Using the records below, output the stretch that opens with the line containing "febrero 2023 (17, 1237)" and closes with the line containing "agosto 2026 (16, 910)", exactly and including both lines, with nothing more.

Source records
╔══

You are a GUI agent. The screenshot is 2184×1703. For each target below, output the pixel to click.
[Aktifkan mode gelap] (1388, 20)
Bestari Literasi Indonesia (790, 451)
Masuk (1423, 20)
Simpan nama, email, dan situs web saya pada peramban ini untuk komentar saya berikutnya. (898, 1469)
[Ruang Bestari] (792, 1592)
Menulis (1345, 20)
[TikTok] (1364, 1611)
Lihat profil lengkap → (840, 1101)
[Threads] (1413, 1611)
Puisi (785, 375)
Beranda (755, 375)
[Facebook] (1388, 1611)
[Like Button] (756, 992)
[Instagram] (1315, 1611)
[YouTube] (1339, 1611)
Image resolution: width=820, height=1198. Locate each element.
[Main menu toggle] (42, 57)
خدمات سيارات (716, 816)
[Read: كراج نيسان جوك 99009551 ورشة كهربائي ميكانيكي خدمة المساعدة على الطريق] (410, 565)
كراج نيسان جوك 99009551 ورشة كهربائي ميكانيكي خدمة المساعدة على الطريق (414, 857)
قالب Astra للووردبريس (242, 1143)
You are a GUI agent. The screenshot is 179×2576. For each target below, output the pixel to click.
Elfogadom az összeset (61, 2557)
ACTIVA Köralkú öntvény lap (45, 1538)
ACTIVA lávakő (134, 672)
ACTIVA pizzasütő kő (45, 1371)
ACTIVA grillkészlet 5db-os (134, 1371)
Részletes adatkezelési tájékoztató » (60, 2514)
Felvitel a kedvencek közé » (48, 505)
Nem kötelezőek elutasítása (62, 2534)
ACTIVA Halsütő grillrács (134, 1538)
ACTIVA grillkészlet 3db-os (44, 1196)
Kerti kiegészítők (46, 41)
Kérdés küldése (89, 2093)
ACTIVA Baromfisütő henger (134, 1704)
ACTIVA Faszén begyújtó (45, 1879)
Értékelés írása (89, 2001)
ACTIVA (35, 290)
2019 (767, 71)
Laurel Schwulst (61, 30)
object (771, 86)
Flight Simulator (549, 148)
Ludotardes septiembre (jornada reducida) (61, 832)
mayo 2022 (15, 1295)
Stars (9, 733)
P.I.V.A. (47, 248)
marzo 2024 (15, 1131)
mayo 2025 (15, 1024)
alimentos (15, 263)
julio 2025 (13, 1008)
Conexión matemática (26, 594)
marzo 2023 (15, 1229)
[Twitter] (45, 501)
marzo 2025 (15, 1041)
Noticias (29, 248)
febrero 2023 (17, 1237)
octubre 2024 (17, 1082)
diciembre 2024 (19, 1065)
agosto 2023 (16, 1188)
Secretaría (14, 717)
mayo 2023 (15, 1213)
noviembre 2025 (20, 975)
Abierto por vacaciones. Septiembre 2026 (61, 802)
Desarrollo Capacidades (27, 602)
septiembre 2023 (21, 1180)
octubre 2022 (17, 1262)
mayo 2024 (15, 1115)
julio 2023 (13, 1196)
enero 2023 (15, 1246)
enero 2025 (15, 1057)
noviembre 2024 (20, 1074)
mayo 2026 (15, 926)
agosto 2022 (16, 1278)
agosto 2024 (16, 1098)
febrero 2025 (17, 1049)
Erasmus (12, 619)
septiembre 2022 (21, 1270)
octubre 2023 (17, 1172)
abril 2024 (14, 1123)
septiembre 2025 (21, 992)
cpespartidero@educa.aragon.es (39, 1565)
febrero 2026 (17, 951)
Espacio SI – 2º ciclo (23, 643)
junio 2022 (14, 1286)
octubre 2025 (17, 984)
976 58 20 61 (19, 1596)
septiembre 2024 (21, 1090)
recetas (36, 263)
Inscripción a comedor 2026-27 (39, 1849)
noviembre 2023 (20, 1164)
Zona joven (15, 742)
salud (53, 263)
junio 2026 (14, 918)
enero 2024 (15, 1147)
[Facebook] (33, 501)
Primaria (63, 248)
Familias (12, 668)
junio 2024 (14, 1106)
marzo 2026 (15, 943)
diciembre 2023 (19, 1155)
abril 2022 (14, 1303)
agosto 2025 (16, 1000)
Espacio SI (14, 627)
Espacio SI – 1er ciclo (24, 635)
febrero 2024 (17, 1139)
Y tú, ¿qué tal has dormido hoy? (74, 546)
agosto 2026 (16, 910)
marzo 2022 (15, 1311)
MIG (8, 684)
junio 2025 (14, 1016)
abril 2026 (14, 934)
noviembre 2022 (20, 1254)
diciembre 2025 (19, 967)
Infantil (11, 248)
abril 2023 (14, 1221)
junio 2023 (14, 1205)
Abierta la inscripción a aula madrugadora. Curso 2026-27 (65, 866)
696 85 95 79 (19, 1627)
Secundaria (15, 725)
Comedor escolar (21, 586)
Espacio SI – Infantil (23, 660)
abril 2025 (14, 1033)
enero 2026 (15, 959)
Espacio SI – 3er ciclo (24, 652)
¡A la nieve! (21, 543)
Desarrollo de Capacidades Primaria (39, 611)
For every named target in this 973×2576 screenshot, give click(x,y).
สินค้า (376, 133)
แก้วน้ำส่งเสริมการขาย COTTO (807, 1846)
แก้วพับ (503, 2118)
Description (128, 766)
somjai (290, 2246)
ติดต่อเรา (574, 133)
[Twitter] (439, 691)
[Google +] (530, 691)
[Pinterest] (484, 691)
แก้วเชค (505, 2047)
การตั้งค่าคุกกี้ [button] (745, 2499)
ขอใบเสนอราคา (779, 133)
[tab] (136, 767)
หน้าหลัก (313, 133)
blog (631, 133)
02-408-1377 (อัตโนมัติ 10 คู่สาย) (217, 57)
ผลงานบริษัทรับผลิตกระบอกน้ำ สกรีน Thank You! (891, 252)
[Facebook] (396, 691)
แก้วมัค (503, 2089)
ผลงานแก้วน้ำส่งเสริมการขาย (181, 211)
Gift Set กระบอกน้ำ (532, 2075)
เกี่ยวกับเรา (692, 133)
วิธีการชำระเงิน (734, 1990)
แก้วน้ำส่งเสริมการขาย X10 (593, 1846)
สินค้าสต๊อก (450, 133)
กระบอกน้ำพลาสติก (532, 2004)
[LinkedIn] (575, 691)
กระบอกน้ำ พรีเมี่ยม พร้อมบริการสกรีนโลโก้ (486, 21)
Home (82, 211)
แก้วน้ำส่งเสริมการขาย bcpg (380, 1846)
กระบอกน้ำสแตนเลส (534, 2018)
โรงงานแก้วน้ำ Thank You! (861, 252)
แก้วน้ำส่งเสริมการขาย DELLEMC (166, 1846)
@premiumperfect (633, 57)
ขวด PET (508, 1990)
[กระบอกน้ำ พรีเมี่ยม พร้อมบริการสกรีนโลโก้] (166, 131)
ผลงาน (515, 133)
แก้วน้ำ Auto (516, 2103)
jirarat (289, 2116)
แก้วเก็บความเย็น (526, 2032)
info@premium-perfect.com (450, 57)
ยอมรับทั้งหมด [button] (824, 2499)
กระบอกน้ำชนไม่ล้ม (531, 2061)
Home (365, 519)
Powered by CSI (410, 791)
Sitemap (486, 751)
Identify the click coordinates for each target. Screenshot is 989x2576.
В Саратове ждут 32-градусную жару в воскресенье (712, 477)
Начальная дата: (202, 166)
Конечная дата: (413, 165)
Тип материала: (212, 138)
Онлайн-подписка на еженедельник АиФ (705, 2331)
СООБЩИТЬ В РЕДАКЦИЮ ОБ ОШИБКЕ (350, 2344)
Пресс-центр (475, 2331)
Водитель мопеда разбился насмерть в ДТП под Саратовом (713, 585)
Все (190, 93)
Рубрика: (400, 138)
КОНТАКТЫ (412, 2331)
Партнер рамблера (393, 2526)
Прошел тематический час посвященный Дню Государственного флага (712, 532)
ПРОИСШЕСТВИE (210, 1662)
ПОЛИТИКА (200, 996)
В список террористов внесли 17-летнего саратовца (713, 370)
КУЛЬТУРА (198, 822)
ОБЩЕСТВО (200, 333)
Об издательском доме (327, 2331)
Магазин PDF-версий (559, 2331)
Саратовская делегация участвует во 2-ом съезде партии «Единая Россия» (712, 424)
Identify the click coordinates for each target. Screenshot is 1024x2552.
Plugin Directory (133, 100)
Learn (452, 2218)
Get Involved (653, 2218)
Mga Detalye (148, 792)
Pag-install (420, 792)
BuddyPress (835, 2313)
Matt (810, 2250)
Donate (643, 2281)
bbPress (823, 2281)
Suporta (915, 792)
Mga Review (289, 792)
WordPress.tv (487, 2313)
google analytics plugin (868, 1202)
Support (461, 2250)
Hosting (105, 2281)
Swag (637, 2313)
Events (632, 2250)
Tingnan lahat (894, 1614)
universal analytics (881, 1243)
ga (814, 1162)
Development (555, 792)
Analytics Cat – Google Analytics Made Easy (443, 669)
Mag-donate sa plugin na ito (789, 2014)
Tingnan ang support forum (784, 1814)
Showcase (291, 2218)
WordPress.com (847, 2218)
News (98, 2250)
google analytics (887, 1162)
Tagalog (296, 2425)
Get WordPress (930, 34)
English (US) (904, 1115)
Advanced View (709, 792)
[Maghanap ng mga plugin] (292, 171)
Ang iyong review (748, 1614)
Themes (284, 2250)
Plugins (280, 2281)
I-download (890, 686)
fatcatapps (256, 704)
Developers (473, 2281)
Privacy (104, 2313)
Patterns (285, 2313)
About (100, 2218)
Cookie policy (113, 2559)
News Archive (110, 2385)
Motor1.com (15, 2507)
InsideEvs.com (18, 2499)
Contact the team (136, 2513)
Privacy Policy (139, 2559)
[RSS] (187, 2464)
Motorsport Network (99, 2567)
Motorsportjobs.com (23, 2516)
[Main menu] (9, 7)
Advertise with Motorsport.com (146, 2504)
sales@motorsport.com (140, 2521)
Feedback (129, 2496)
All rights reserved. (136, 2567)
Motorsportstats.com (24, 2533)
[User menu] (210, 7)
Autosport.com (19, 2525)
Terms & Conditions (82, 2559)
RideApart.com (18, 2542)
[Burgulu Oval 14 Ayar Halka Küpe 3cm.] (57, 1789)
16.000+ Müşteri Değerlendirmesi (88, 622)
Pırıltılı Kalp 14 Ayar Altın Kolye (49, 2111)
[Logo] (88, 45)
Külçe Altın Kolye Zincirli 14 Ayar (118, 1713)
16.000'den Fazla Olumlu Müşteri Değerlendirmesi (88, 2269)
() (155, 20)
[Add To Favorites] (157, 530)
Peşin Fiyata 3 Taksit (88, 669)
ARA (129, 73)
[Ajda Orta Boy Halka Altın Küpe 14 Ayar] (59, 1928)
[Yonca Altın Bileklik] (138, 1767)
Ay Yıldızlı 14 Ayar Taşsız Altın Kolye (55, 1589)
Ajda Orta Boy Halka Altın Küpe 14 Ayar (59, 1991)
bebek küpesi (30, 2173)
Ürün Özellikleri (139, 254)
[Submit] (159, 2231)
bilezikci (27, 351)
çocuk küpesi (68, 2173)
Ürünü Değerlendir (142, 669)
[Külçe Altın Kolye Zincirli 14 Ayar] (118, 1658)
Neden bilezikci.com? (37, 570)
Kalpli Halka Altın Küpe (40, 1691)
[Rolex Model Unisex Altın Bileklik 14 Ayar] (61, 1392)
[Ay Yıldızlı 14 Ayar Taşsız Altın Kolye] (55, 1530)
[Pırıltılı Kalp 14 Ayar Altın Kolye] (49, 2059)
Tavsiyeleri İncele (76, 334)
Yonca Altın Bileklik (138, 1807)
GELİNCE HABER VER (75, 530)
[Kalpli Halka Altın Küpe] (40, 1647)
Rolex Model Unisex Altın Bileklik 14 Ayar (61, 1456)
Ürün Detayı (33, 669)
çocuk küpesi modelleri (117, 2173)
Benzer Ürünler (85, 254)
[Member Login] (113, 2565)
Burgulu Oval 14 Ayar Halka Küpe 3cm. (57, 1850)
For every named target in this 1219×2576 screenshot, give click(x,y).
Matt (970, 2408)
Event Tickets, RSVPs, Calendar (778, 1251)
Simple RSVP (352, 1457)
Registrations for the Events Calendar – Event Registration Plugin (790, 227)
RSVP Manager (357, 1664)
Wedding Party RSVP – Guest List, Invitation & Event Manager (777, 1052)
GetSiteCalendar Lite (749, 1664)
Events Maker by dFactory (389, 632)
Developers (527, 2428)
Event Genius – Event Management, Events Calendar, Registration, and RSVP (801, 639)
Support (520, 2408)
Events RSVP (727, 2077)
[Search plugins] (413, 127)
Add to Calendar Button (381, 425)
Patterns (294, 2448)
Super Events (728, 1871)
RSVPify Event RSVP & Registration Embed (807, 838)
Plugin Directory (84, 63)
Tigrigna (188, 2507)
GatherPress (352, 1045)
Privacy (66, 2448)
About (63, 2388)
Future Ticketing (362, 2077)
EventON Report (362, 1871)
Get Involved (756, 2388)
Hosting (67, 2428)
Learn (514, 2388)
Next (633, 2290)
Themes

╚══

• _Solution_:
febrero 2023 (17, 1237)
octubre 2024 (17, 1082)
diciembre 2024 (19, 1065)
agosto 2023 (16, 1188)
Secretaría (14, 717)
mayo 2023 (15, 1213)
noviembre 2025 (20, 975)
Abierto por vacaciones. Septiembre 2026 (61, 802)
Desarrollo Capacidades (27, 602)
septiembre 2023 (21, 1180)
octubre 2022 (17, 1262)
mayo 2024 (15, 1115)
julio 2023 (13, 1196)
enero 2023 (15, 1246)
enero 2025 (15, 1057)
noviembre 2024 (20, 1074)
mayo 2026 (15, 926)
agosto 2022 (16, 1278)
agosto 2024 (16, 1098)
febrero 2025 (17, 1049)
Erasmus (12, 619)
septiembre 2022 (21, 1270)
octubre 2023 (17, 1172)
abril 2024 (14, 1123)
septiembre 2025 (21, 992)
cpespartidero@educa.aragon.es (39, 1565)
febrero 2026 (17, 951)
Espacio SI – 2º ciclo (23, 643)
junio 2022 (14, 1286)
octubre 2025 (17, 984)
976 58 20 61 (19, 1596)
septiembre 2024 (21, 1090)
recetas (36, 263)
Inscripción a comedor 2026-27 (39, 1849)
noviembre 2023 (20, 1164)
Zona joven (15, 742)
salud (53, 263)
junio 2026 (14, 918)
enero 2024 (15, 1147)
[Facebook] (33, 501)
Primaria (63, 248)
Familias (12, 668)
junio 2024 (14, 1106)
marzo 2026 (15, 943)
diciembre 2023 (19, 1155)
abril 2022 (14, 1303)
agosto 2025 (16, 1000)
Espacio SI (14, 627)
Espacio SI – 1er ciclo (24, 635)
febrero 2024 (17, 1139)
Y tú, ¿qué tal has dormido hoy? (74, 546)
agosto 2026 (16, 910)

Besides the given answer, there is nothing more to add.